Report each line of the records below that holds the word "target".

[Opening Source records section]

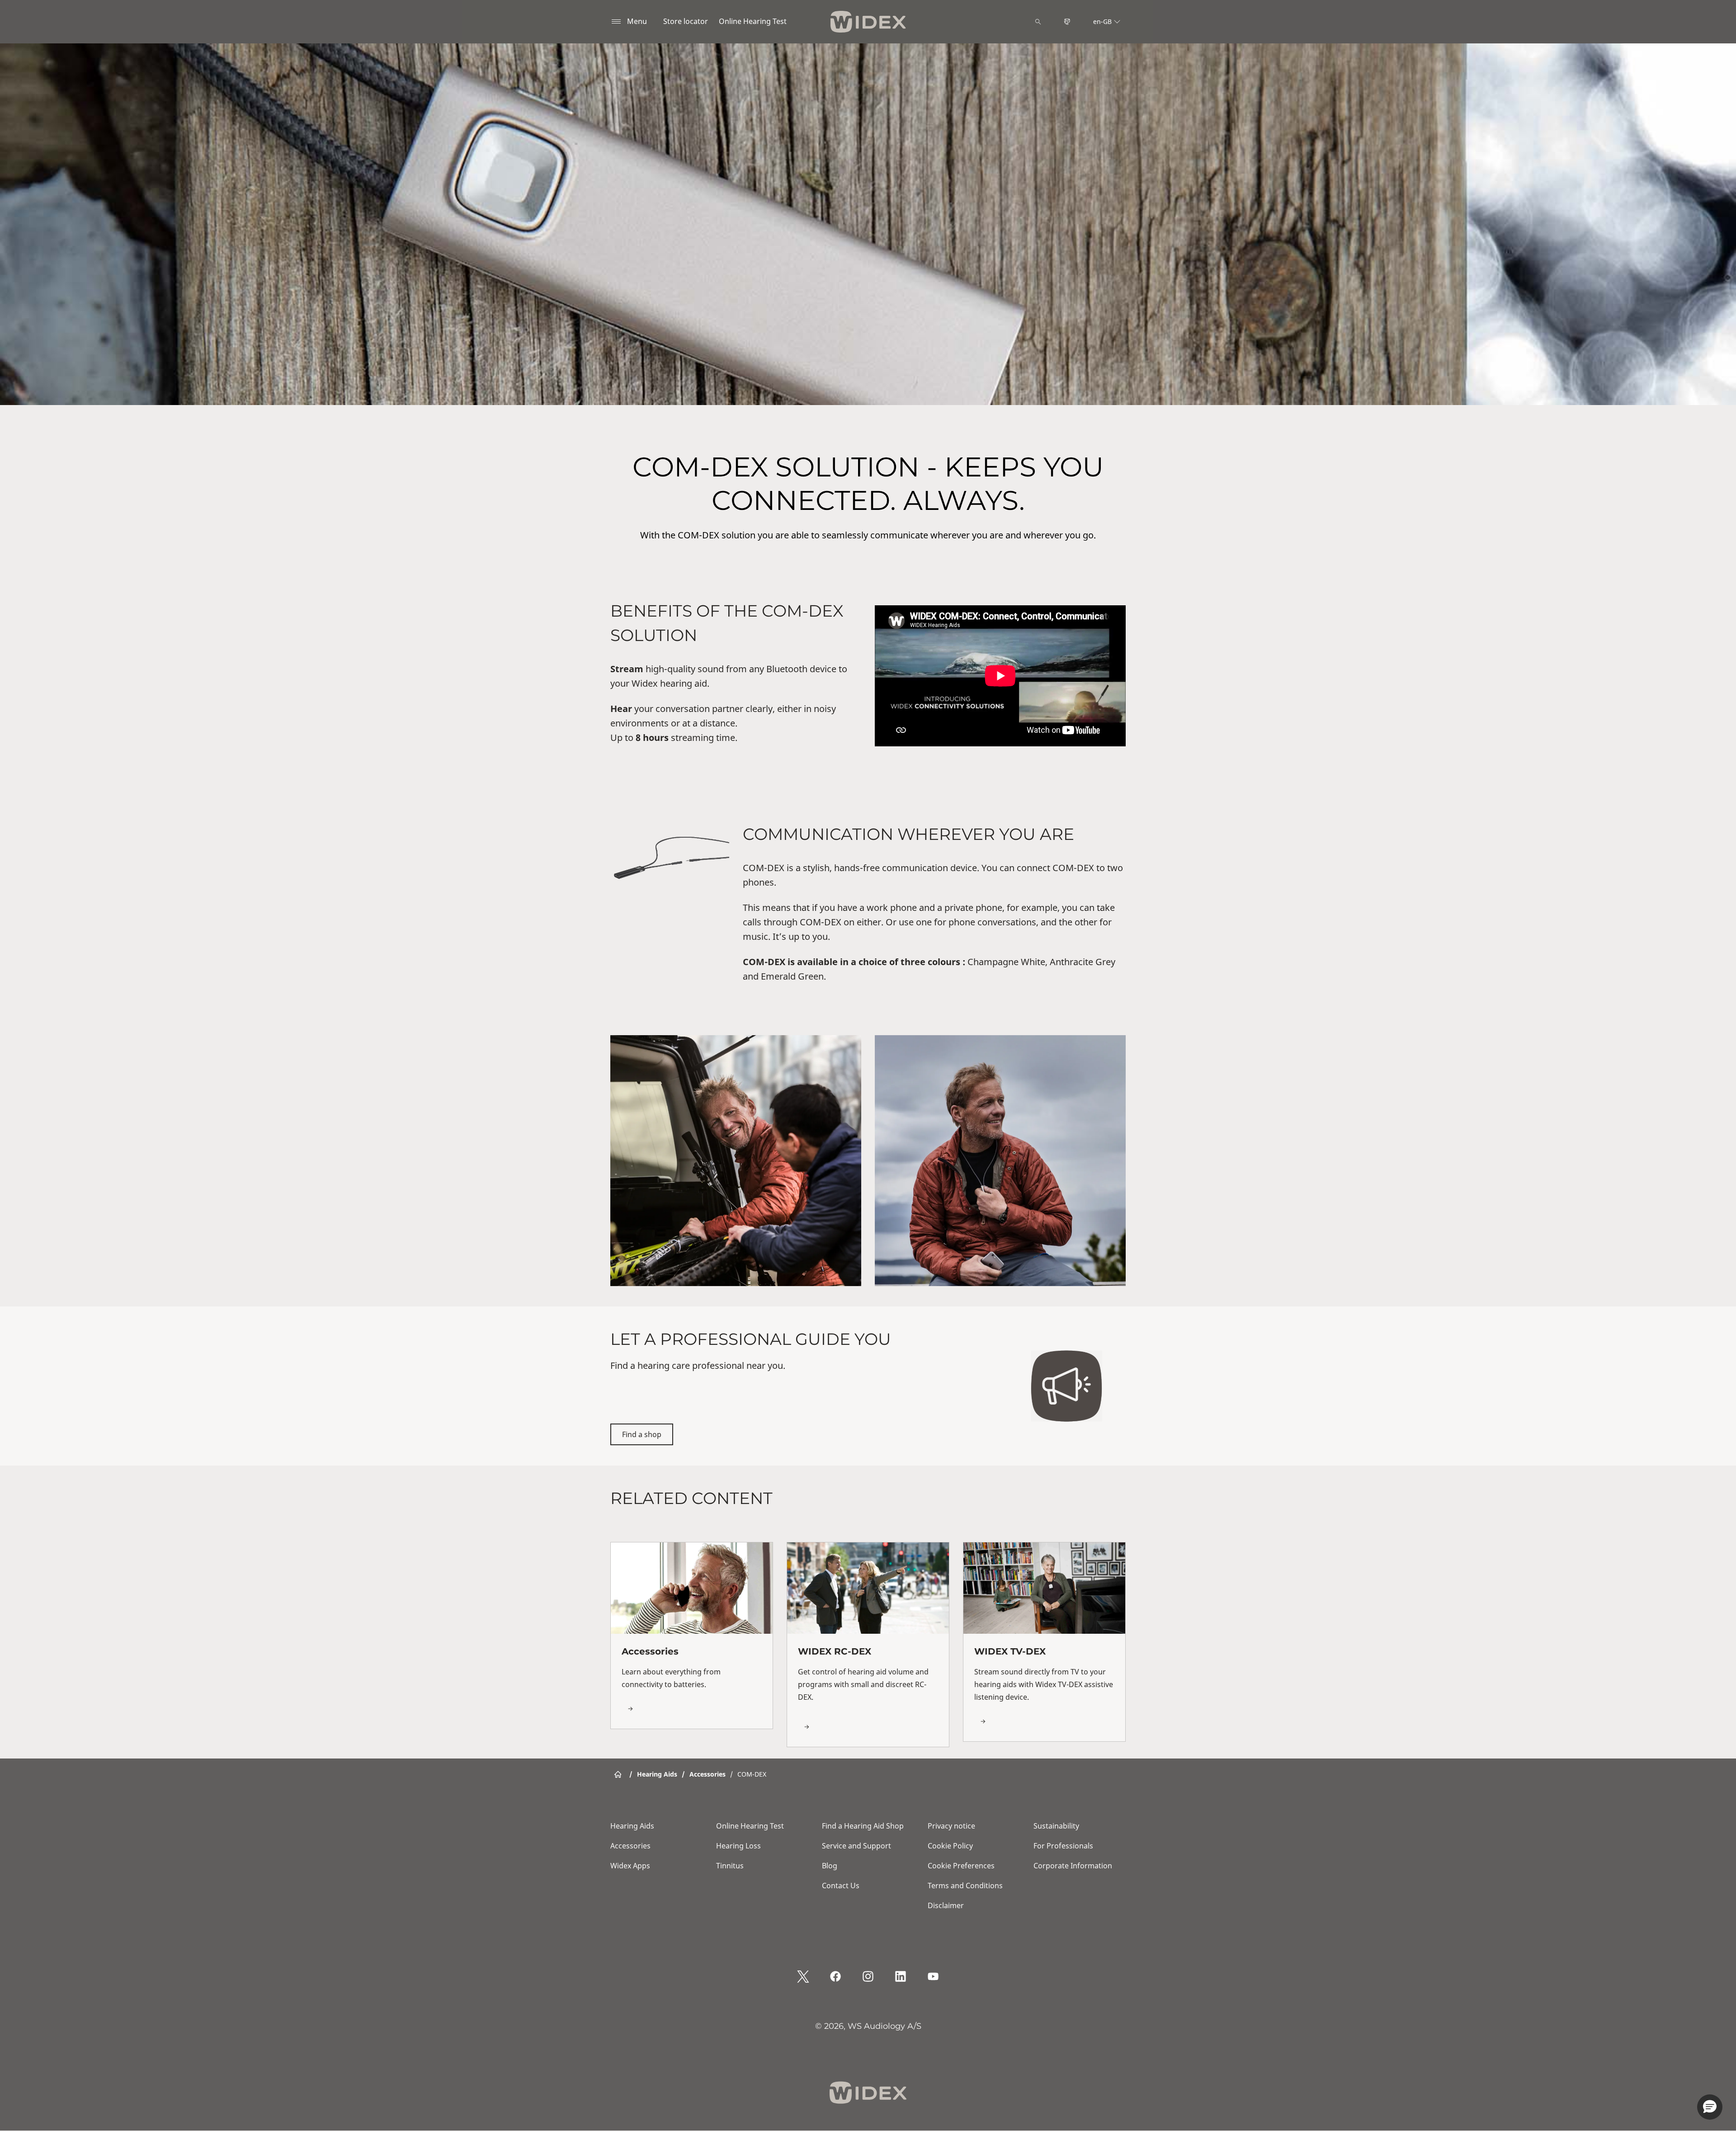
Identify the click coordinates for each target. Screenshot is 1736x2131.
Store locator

[Closing Source records section]
[Opening Source records section]

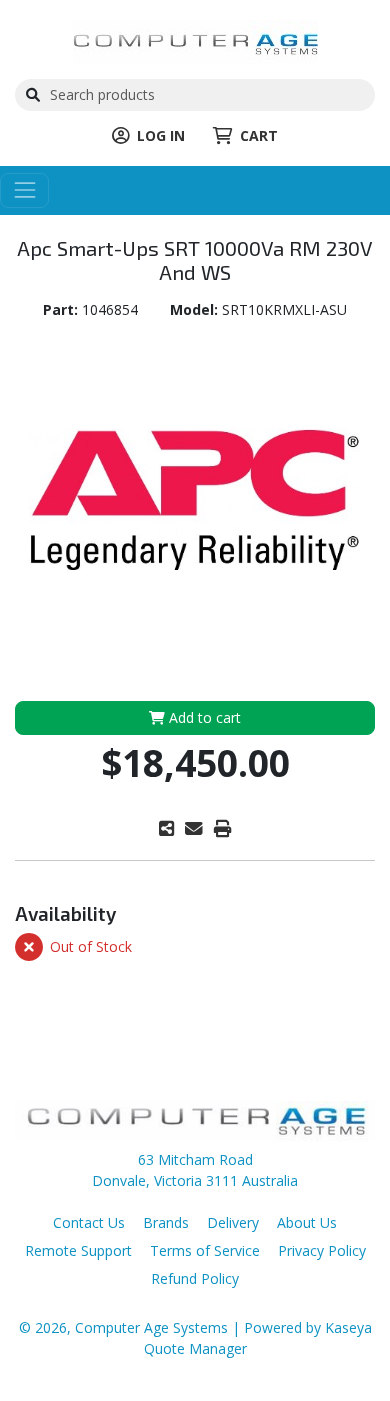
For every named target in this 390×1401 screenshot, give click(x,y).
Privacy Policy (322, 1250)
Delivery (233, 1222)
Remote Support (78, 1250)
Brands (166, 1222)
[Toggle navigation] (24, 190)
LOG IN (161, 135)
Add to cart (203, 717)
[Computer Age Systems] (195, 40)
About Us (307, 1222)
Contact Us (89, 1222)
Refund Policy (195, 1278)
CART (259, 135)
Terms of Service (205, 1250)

[Closing Source records section]

▸ **Your response**
Identify the click coordinates for each target. Screenshot is 1736x2131.
For every named target in this 390×1401 screenshot, give click(x,y).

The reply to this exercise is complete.